"Currently, the CowaTech technology is at technology readiness level (TRL) 2-3."
Which, for the uninitiated, means it is starting feasibility testing and are just barely starting development. I would bet they haven't solved that in any significant scale, that sort of issue wouldn't have come up yet at their development level.
Intuitively, I'm not a specialist, if water desalinization with there compound was more energy efficient than the current process, they would be on course to demonstrate it. They would not be working on "water bottles [...] for outdoor activities". Since they estimate a 50% efficiency gain would make it viable, it probably consumes about 125% energy compared to the current process.
Correcting my own mistake. If a 50% improvement is required to be more efficient than the current process, it means their process consumes up to twice, 200%, the energy.
Having worked on many R&D projects, I am nearly certain that any claims they make about efficiency are about as reliable as a startup telling early employees that their stock will be worth something. Sure, it could be true.
Frankly I doubt that they've done a detailed enough analysis to know these kinds of things at TRL 2-3, at best they've done a back of the envelope calculation based on lab results at small scale to show it's not obviously stupid, or if they're really on the ball they've got a license for Aspen and have some incredibly oversimplified model that shows it's not obviously stupid.
Really, at this development level, "not obviously stupid" is a pretty positive thing. If they're doing the work right, they are trying to demonstrate that it's stupid every day because that's how you avoid discovering it's stupid after five years of R&D and $50M.
Maybe you are in your area of expertise. I admit I am not.
In computer science, such efficiency gains are rather common. In physics, and thermodynamics in particular, a single 5% energy efficiency gain is huge.
Yes, this is very close to my area of expertise, my previous job title was director of chemical process development but I've got my degrees in materials science and physics so I think I mostly understand what they're doing in a broad sense if not the details at small scale. But yes, a 5% energy efficiency gain would be an enormous deal for some chemicals like ammonia. A 1% efficiency gain there is last I checked 2 power plants per year that could be taken offline in response to the lost demand.
But for most chemicals the energy efficiency is important while material efficiency is more important. Usually there are tradeoffs. For instance I have made a chemical to 99.8% purity without a ton of purification. If it were to 99% then I'd have to spend a lot more energy to reach 99.8% purity (which happened to be required to be useful as a product). But the process to reach 99% is simpler and uses less energy than the process to reach 99.8%. So really it's just an optimization problem where you definitely cannot assume that improving the yield or efficiency of one part of the system will result in an overall efficiency improvement unless you model it all.

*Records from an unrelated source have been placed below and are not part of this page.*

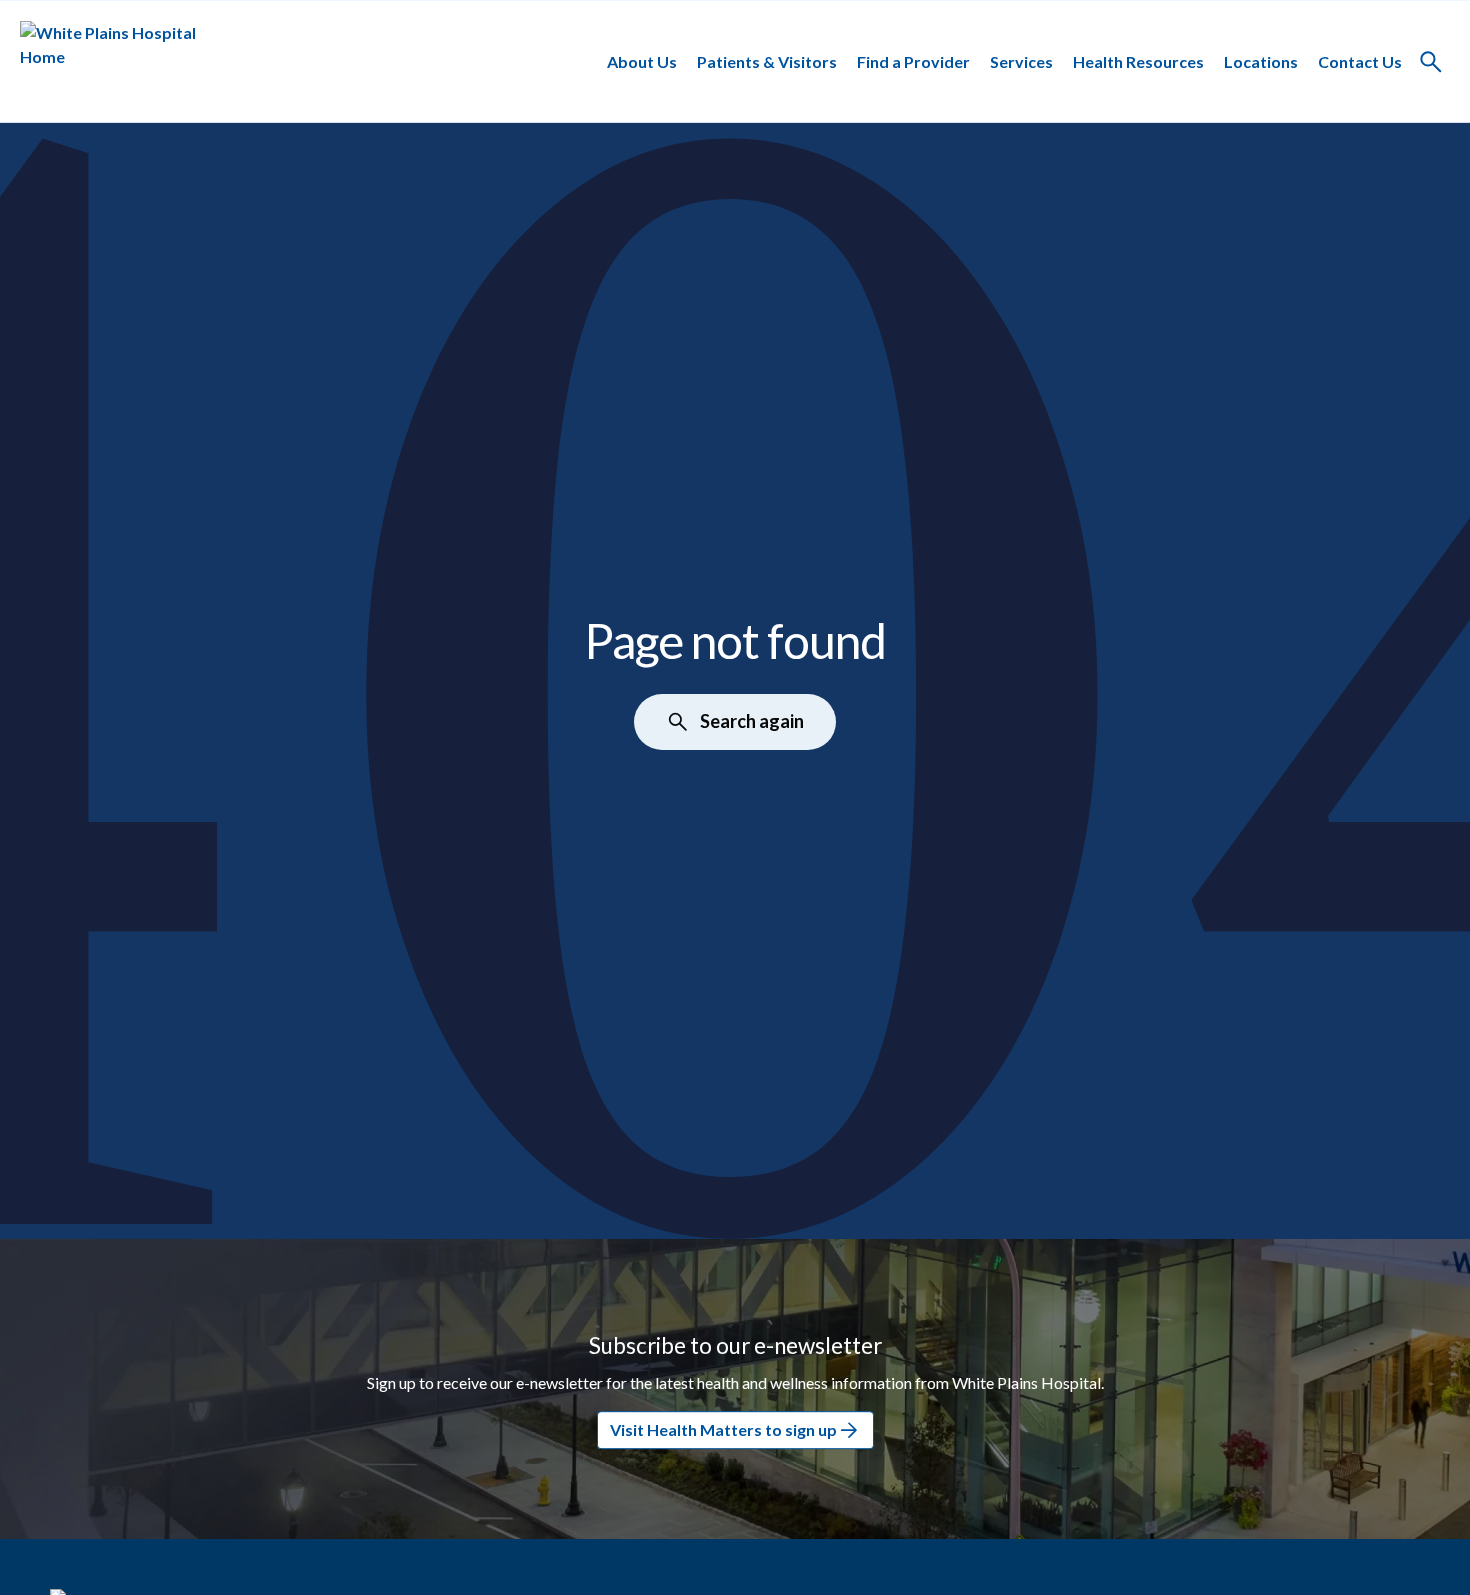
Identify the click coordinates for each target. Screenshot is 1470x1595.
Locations (1261, 60)
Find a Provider (913, 60)
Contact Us (1360, 60)
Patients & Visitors (767, 60)
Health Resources (1138, 60)
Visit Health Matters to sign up (723, 1429)
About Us (642, 60)
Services (1021, 60)
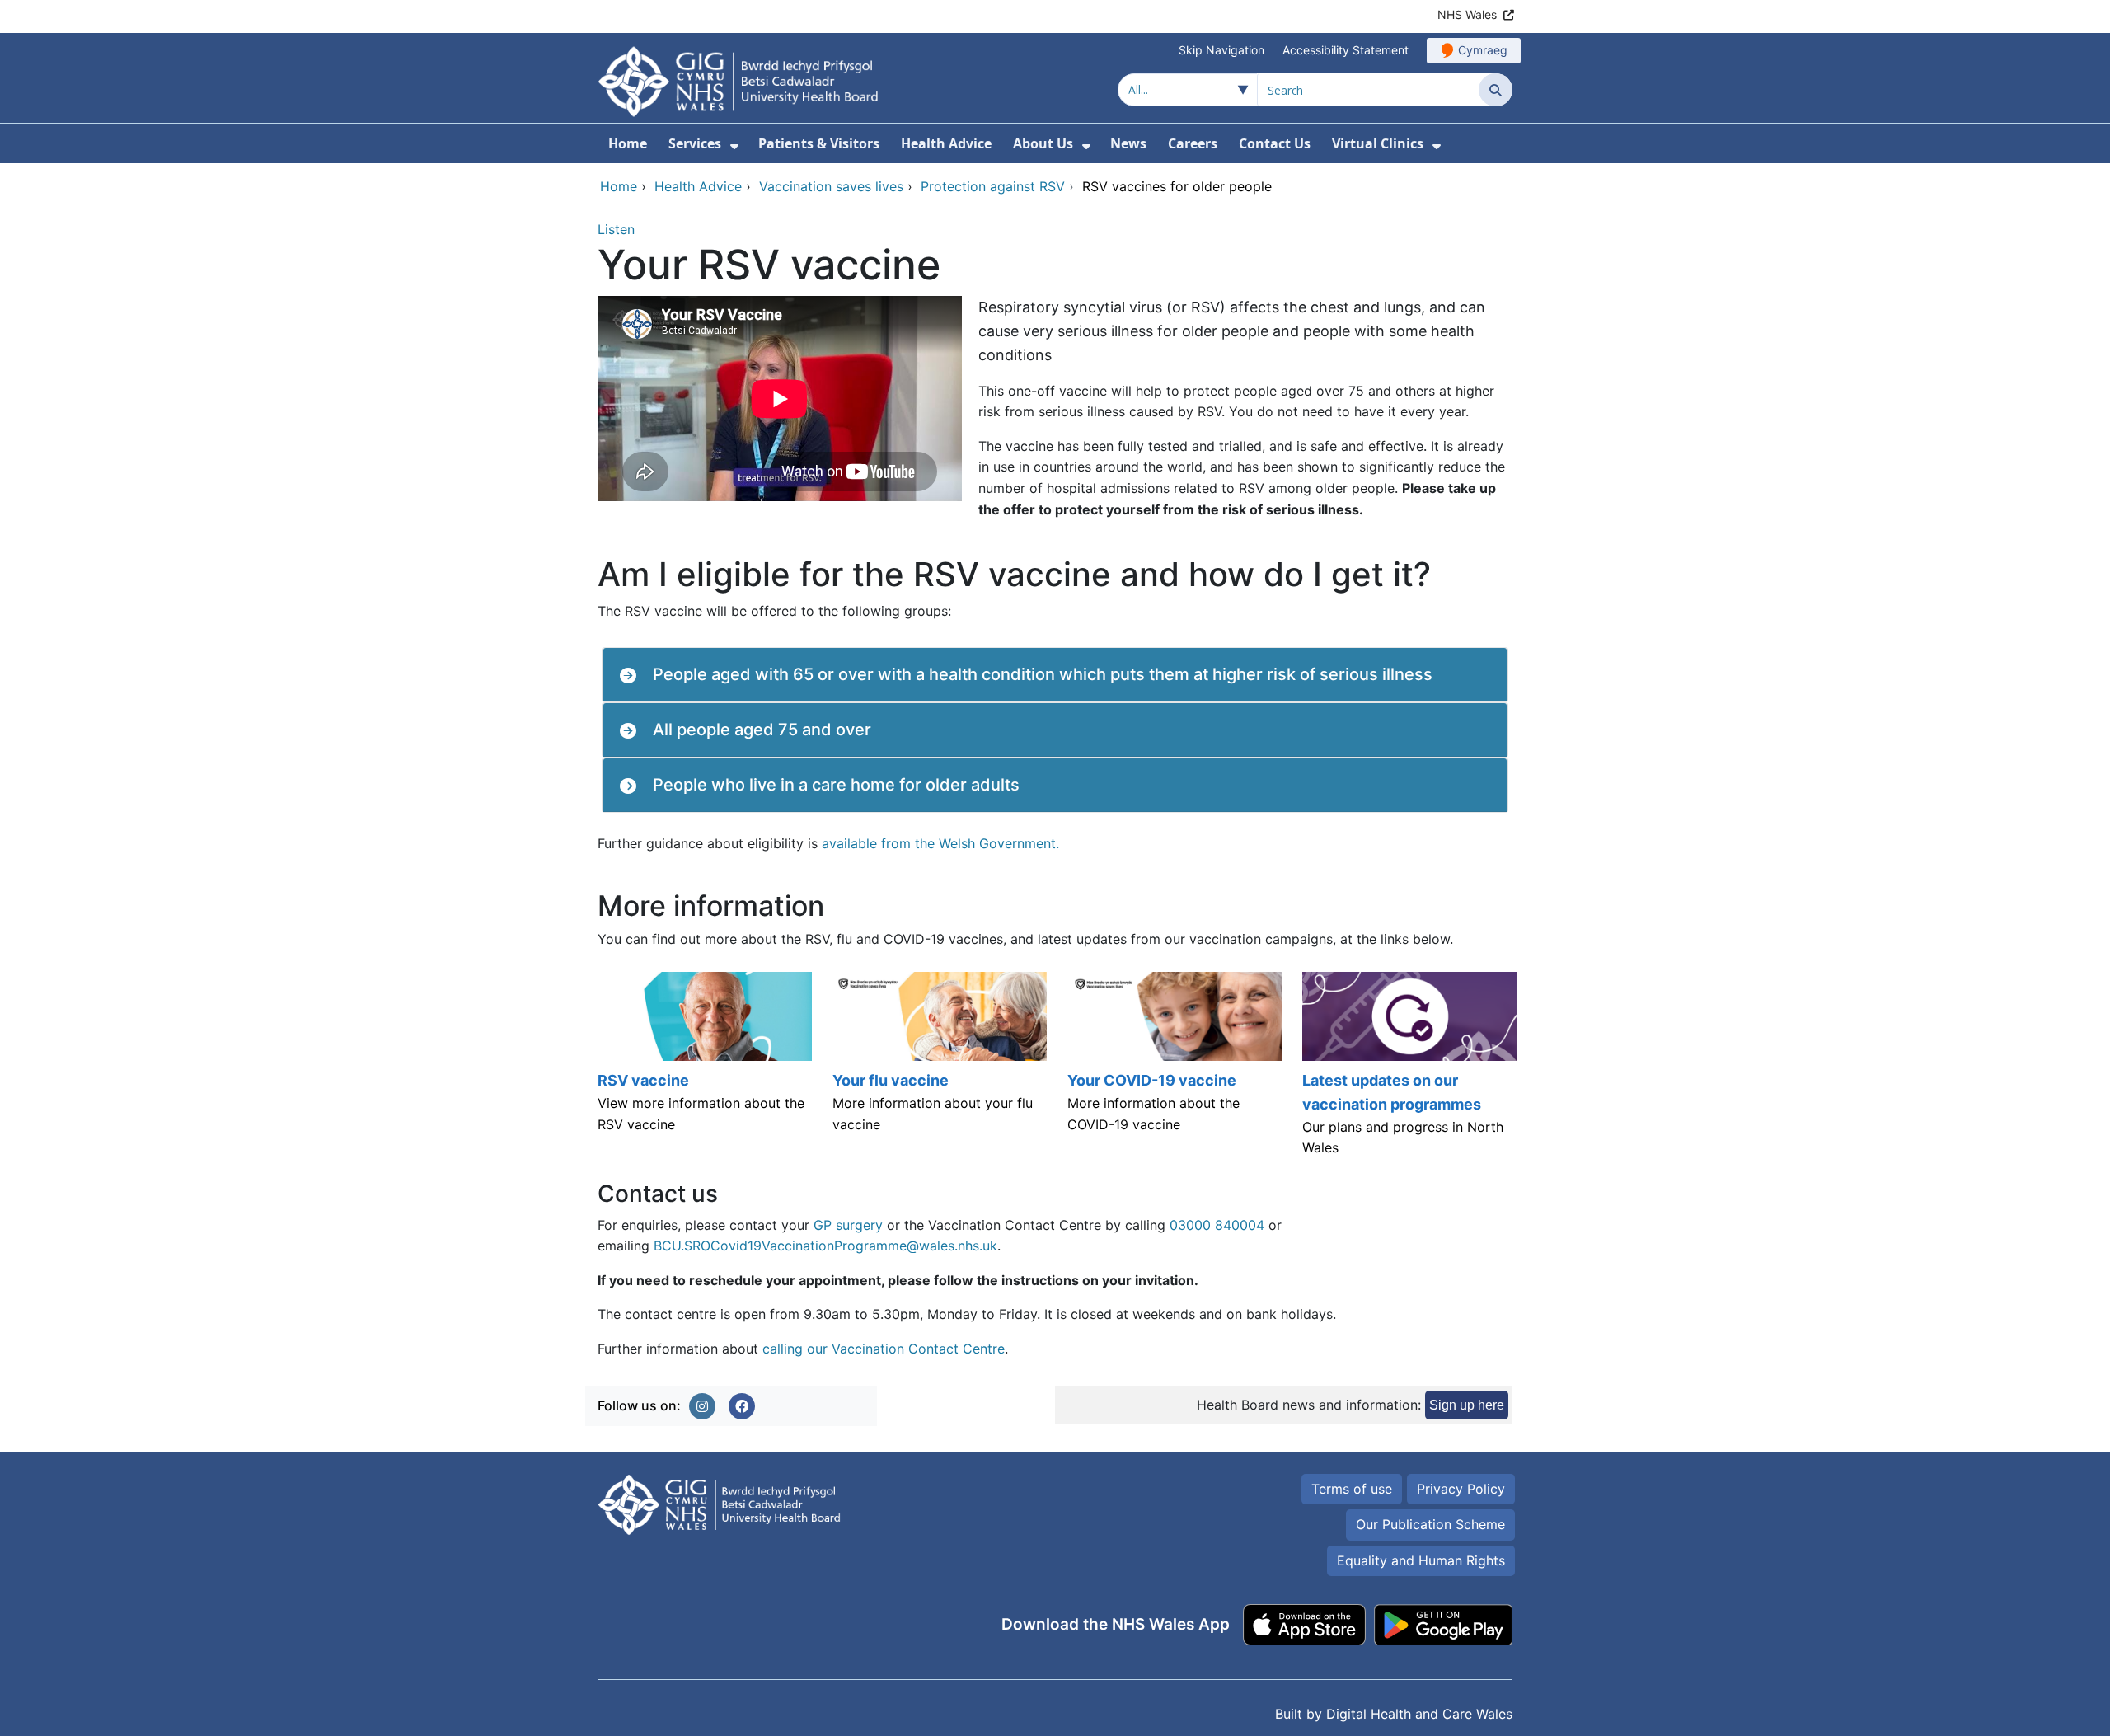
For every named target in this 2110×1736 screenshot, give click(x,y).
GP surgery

The problem is that it is premature to talk about energy efficiency in any remotely meaningful way here because the "big box" you need to draw around your system is vastly bigger when you're talking about a complicated plant doing by my count at least a dozen (including heating, cooling, separations, etc) processes simultaneously.
I'm not saying that their idea wouldn't work in that context, I am simply saying that at TRL 2-3, if this were me doing the work, we would have noted the amine issue and deferred it until a later TRL level because it's theoretically a non-core technology to remove it. It doesn't tell you much about your throughput of your membrane or what salt gradients it works with or how to power it -- that's what I would expect them to be focusing on.
Removing the amine would be like TRL 3-4 maybe, if they're on the ball, but they have to attack the problems most likely to result in failure first. Amine contamination is way lower on a priority list than, say, the membrane rupturing every seventeen days. That's literally just more where I would guess they are at development-wise, regardless of whatever claims they make.
I just cannot trust claims made at that TRL level, at best they're extremely optimistic guesses extrapolated from a 1L benchtop apparatus they are trying to model a whole plant using data from. It's a good thing to do. It won't give a correct answer, but it will give you an idea of what's important at least.
Which, for the uninitiated, means it is starting feasibility testing and are just barely starting development. I would bet they haven't solved that in any significant scale, that sort of issue wouldn't have come up yet at their development level.